Poin yang lebih relevan dalam perjanjian tersebut adalah bahwa perjanjian itu secara efektif akan mengakhiri peran Yayasan Kemanusiaan Gaza (GHF) yang kontroversial dan penuh skandal, serta memberikan tanggung jawab untuk mendistribusikan bantuan kepada Perserikatan Bangsa-Bangsa dan badan-badannya, serta Bulan Sabit Merah dan lembaga-lembaga internasional lainnya yang “tidak berafiliasi dengan pihak mana pun”.

Rencana tersebut kemudian beralih ke Gaza pascaperang dan sebuah “Dewan Perdamaian” yang akan mengawasi pemerintahan teknokratis transisi sementara yang ada. Hamas menyetujui pemerintahan transisi, tetapi yang muncul dari konsensus internal Palestina sendiri. Hamas secara tegas menolak kepemimpinan asing di Gaza dan pelucutan senjata sebelum pendudukan/penjajahan berakhir.

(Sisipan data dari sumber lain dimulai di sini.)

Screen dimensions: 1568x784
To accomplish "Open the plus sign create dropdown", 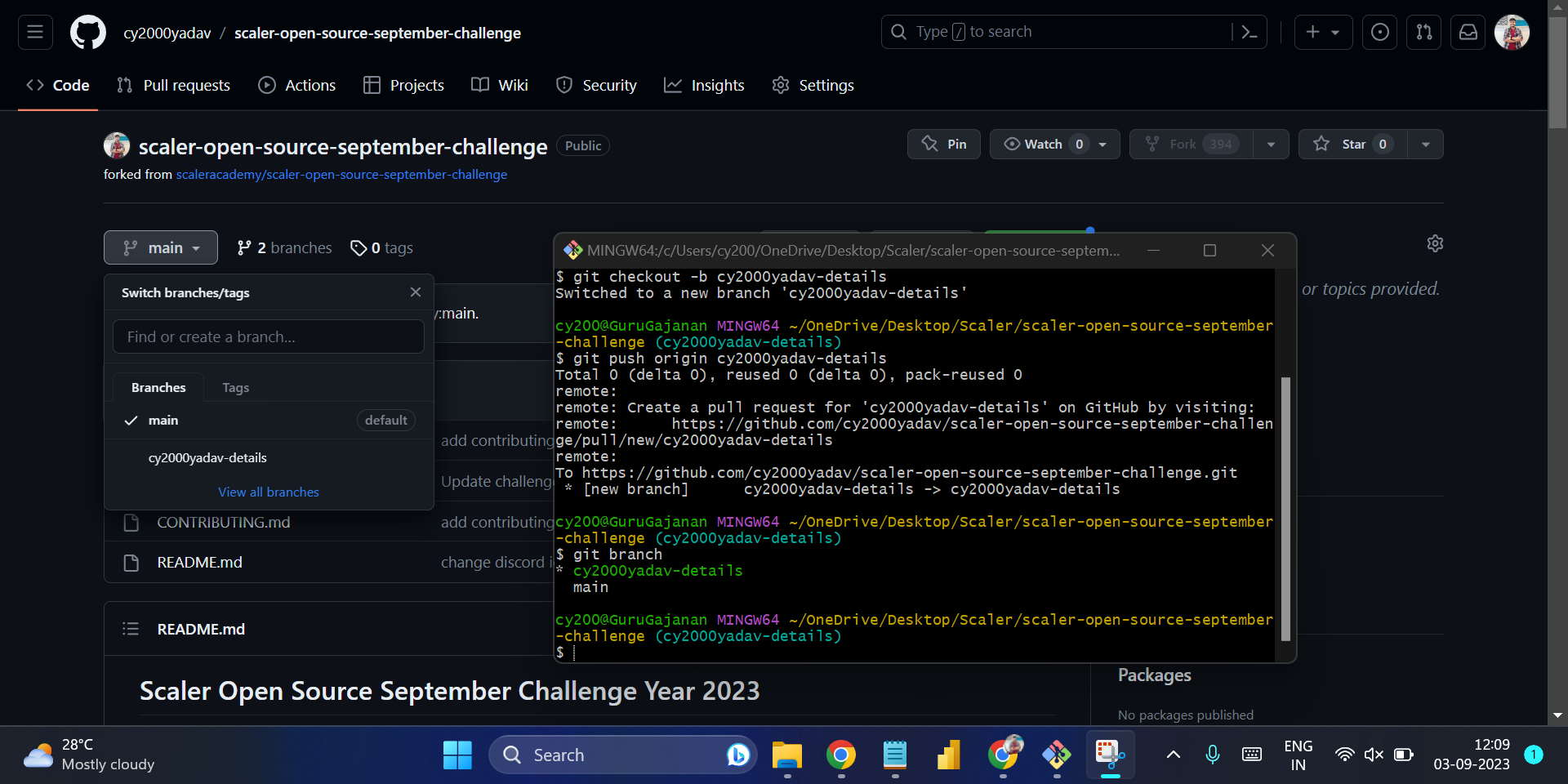I will click(x=1323, y=32).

Rencana tersebut kemudian menggembar-gemborkan “rencana pembangunan ekonomi Trump” untuk merevitalisasi Gaza, yang memiliki banyak kesamaan dengan rencana “Riviera” Gaza yang awalnya diusulkan Trump.

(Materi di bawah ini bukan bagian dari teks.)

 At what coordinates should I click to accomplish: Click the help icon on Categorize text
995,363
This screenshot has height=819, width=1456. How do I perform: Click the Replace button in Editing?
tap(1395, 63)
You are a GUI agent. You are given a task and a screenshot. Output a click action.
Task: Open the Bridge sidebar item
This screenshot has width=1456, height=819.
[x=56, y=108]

Namun, tidak seperti rencana awal, rencana tersebut menyatakan bahwa “tidak seorang pun akan dipaksa meninggalkan Gaza” dan jika ada yang melakukannya, mereka akan bebas untuk kembali (ke Gaza).

Rencana tersebut membayangkan sebuah “Pasukan Stabilisasi Internasional” (ISF) yang akan dibentuk bersama-sama dengan “mitra Arab dan internasional” yang bertugas membangun kendali dan stabilitas di enklave tersebut, serupa dengan rencana sebelumnya yang dibahas tentang pasukan “penjaga perdamaian” Arab atau regional.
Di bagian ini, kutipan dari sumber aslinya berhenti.